Stored records
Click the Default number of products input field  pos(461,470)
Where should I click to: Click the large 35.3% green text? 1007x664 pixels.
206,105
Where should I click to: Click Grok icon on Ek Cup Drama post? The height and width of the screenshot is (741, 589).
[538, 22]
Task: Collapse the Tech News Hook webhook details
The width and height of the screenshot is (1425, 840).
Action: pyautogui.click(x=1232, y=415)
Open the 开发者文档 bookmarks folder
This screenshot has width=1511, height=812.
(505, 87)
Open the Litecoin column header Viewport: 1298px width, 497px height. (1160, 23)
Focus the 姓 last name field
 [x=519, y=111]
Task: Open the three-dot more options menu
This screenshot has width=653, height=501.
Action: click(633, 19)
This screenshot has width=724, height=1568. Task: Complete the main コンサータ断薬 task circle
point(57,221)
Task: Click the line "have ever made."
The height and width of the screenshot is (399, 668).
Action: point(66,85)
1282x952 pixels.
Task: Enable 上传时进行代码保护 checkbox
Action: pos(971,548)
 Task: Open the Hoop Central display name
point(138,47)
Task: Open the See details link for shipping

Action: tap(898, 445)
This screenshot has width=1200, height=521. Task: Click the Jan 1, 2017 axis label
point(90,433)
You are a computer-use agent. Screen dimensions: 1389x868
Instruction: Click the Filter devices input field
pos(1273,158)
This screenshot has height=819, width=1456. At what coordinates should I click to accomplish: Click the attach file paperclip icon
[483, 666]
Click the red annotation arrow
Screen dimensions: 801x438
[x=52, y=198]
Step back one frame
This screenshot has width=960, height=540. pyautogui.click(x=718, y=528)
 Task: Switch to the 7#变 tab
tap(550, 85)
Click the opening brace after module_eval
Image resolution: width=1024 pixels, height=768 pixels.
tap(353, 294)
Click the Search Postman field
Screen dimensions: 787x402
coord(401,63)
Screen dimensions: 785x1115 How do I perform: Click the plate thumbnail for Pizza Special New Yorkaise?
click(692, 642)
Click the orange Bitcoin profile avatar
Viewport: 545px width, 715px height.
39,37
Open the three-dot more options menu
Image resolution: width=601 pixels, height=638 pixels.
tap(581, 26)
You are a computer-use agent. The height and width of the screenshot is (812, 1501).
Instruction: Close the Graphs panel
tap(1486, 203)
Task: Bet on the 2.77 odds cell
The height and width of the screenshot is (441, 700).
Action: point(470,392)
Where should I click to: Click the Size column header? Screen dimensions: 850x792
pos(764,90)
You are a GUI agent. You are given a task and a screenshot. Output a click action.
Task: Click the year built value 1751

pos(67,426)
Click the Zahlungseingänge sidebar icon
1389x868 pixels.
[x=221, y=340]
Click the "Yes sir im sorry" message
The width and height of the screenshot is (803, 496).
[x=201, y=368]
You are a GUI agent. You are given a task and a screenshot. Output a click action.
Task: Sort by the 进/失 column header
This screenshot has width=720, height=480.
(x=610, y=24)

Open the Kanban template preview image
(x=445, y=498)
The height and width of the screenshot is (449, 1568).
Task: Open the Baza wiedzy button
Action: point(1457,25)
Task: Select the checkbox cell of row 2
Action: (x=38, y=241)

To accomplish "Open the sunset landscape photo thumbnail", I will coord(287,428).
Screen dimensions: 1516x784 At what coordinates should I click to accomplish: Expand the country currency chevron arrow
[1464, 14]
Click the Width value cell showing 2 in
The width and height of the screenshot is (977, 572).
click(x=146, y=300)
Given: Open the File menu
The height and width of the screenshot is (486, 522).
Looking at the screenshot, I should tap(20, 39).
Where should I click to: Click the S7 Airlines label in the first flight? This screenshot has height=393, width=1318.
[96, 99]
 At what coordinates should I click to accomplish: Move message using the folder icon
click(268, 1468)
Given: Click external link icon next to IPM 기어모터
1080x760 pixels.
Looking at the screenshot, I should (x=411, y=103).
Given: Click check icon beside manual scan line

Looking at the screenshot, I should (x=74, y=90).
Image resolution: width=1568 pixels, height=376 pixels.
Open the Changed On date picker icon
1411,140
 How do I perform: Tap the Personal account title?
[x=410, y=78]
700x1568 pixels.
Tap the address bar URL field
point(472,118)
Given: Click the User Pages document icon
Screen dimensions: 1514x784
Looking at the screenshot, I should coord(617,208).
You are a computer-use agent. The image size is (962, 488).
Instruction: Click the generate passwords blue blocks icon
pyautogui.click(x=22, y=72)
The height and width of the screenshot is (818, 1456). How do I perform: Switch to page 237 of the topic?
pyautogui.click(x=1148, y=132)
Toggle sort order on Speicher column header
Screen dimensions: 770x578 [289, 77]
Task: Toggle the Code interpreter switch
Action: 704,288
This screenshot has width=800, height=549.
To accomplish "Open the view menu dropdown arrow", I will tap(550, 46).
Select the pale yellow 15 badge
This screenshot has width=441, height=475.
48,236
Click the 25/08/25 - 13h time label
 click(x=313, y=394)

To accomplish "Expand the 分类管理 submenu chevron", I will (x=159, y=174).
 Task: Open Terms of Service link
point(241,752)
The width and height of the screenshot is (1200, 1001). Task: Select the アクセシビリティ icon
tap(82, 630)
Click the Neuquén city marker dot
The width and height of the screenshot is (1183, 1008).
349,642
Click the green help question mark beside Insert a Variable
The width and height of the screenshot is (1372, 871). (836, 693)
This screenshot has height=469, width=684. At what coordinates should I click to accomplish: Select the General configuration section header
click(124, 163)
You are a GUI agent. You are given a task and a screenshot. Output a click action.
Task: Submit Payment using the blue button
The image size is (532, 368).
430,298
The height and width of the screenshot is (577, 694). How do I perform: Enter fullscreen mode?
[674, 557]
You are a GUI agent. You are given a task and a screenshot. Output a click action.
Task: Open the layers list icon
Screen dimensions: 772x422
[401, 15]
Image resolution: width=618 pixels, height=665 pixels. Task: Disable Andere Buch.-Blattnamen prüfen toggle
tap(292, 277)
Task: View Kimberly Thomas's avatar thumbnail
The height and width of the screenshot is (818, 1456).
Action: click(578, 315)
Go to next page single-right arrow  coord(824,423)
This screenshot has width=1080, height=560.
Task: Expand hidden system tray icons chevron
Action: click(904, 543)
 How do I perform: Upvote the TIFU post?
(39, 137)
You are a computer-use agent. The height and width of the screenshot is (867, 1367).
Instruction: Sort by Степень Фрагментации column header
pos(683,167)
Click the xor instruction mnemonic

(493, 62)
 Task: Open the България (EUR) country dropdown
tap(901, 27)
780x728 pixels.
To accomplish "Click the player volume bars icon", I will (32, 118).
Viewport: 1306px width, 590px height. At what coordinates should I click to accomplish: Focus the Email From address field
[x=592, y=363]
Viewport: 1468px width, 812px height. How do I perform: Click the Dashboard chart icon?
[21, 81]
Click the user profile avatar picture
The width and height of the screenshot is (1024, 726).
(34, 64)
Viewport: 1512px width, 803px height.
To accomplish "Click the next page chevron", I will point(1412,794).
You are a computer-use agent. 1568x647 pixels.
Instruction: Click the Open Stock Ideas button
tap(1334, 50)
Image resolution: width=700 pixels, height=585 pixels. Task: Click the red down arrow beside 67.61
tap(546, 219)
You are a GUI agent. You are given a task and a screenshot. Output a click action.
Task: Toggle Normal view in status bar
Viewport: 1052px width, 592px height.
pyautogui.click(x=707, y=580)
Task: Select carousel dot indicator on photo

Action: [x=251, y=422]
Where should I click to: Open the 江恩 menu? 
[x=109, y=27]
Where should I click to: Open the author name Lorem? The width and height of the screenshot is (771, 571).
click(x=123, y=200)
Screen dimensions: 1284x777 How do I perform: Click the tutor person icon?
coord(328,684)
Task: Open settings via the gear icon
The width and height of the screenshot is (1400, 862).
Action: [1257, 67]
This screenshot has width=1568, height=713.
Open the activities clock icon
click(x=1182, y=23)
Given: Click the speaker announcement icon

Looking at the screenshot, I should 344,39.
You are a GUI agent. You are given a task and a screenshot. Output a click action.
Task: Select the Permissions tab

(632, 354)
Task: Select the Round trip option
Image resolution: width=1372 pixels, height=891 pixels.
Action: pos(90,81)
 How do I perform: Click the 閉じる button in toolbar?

▶ [What you will do]:
Repeat, exactly as they stand, the line that contains "Open the activities clock icon" and all the lines after it in the data above.

▶ [Solution]:
Open the activities clock icon
click(x=1182, y=23)
Given: Click the speaker announcement icon

Looking at the screenshot, I should 344,39.
You are a GUI agent. You are given a task and a screenshot. Output a click action.
Task: Select the Permissions tab

(632, 354)
Task: Select the Round trip option
Image resolution: width=1372 pixels, height=891 pixels.
Action: pos(90,81)
 How do I perform: Click the 閉じる button in toolbar?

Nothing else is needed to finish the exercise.